Why don't I limit what ages I like to teach even further? Ok, I will. So, I taught 3rd-5th grade as an assistant. I found the 3rd graders too babyish sometimes as well as too exciteable and some of them were lucky they were cute. No, I'm not kidding. The 5th graders could be little punks and thought they were too cool for school. So, my favorite? 4th grade! Haha. No, but I seriously think I could handle 1st-5th grade kids. A lot of it also comes from experience, I'm sure. But, thank goodness I only have those 5 yr olds once a week for a half an hour per class because I would seriously go folle otherwise.

I digress as usual. Back to the point of my post. When I started learning the kids names, which could still take me a good bit as I only see them once a week and there are 100 of them, I noticed a large amount of them had pretty old-sounding names. Like, I'm talking mamie and papi old. It is a private school in a nice area of the city and apparently in those parts it's all the rage to be naming your kids the equivalent of: Pearl, Bea, Maude, Ignaceous and Ulysses.
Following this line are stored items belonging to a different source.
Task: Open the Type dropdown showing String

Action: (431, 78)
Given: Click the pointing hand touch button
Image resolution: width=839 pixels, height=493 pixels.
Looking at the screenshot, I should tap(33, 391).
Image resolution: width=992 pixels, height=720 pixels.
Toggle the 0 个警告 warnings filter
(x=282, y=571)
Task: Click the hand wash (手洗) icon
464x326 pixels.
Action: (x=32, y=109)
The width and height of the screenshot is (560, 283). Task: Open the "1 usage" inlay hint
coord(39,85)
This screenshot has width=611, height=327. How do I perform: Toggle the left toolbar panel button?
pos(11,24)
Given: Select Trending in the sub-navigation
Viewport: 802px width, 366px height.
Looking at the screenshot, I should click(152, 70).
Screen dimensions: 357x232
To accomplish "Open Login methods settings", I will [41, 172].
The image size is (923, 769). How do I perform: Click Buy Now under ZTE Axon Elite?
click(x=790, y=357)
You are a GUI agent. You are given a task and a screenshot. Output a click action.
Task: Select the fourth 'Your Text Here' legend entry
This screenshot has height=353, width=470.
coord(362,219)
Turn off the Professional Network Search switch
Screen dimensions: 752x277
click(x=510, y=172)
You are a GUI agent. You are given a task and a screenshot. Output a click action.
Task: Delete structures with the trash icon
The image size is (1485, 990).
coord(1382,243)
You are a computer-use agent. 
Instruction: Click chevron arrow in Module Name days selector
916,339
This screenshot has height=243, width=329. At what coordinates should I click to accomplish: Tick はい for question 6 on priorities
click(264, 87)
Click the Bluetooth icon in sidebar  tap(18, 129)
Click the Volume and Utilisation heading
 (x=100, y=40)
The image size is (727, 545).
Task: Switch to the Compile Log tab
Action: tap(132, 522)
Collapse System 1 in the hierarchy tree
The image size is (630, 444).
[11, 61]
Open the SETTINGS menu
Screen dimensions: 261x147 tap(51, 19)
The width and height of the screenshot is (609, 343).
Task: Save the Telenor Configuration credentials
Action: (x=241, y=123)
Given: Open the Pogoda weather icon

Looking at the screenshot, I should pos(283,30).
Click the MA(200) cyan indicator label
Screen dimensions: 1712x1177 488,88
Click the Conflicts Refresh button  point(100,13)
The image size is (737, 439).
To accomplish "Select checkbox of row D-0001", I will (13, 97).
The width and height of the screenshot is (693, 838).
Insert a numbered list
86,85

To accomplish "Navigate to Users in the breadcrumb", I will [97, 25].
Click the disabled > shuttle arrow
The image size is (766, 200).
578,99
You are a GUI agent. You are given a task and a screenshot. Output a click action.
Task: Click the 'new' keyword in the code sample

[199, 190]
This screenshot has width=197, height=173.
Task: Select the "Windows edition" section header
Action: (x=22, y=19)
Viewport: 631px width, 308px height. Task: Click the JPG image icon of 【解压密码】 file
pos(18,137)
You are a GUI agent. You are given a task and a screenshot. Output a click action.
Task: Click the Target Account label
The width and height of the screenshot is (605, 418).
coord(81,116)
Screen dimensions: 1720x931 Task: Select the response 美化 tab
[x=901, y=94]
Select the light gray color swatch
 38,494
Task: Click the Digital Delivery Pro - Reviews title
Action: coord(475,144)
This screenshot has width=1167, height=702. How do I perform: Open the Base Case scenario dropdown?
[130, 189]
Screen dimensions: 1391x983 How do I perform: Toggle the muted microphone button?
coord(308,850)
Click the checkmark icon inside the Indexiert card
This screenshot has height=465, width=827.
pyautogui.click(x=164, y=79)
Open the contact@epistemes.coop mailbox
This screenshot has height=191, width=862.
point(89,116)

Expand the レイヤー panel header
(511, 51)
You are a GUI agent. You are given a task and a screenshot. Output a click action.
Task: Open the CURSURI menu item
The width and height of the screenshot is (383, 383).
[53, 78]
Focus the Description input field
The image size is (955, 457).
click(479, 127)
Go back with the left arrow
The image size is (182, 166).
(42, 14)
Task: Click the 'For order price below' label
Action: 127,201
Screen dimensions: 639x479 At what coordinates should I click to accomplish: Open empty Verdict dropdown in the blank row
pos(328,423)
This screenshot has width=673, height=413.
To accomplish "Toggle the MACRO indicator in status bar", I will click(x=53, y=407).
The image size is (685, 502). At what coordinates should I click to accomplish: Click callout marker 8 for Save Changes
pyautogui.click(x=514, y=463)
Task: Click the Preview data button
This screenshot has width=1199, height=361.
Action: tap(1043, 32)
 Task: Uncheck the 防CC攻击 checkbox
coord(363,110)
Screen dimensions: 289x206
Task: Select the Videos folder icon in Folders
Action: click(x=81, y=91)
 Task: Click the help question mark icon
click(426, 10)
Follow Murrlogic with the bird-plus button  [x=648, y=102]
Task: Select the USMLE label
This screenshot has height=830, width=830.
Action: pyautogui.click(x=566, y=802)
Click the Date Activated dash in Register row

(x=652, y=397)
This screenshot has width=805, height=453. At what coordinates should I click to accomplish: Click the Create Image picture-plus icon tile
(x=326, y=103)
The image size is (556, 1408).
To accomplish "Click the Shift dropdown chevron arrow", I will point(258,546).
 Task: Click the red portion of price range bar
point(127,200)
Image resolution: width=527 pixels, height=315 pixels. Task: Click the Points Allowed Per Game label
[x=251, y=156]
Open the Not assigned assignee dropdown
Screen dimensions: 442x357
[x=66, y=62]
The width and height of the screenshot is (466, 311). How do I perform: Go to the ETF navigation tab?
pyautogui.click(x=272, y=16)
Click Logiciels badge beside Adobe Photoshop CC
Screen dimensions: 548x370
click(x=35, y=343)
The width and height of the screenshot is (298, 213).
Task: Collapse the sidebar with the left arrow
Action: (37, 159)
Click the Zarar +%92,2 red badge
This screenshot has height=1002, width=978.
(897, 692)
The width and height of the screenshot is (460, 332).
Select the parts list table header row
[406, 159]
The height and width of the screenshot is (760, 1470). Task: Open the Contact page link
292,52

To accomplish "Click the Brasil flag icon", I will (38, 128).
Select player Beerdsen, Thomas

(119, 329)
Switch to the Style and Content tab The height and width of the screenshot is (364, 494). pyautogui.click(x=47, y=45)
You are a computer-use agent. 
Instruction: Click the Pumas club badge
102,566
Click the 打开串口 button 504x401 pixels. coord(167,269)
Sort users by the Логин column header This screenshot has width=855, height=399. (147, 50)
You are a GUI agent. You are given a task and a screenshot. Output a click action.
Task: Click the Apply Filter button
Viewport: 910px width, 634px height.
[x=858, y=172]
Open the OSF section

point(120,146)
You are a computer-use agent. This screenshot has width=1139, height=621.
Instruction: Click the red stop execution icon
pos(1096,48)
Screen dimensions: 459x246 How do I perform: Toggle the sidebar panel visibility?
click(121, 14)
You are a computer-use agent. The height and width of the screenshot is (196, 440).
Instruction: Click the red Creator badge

There are also some other "interesting" names that aren't necessarily old-sounding, but just "different." So, I have compiled a list for your viewing pleasure. Enjoy!

Here are some of the more interesting names (and by interesting I mean some of them are from circa prehistoric times) of the kids I teach at the primary school:

Theophane
Blandine
Guillemette
Jaufret
Hubert
Clothilde
Berenice
Ludivine
Marthe
Constance
Josick
Helion
Leopold

Here are some more names followed by my personal translation I think to myself every time I call on them and what I fear I will one day say out loud:

Quitterie=Quincaillerie=Hardware Store
Auregan=Oregano
Callista=Clarissa...explains it all

...and my personal favorite: Anatole!!!

Because why wouldn't you name your child after a well-known 19th century writer?

5 commentaires:

Astrid a dit…

That table looks delicious!!

And for the names, some of them I've never heard of. Marthe however, is very common in Norway :)

And yes, the sticker you should be getting it at the mairie, if not it works writing it youself too and then glue/scotch on it on the mailbox. I've often seen this written: Pas de pub S.V.P.

joy suzanne a dit…

I always think of the name Ludivine when I'm conjuring up the image of a famille bien bourgeoise...

Lauren a dit…

hi! i am reading and loving your blog. did you participate in the french gov't assistantship program? or did you find your way back to rennes another way? i spent my year abroad in lyon, fell in love with it, and am trying to find my way back...

Leah a dit…

Astrid-Thanks!

JS-I'm 99.9% sure you're not wrong in this case about that either!

Lauren-I was an assistant for two years and then this year I came as a student. This is my 4th time living in Rennes(and France.) I would definitely recommend being an assistant if you want to come back and don't mind teaching. Good luck!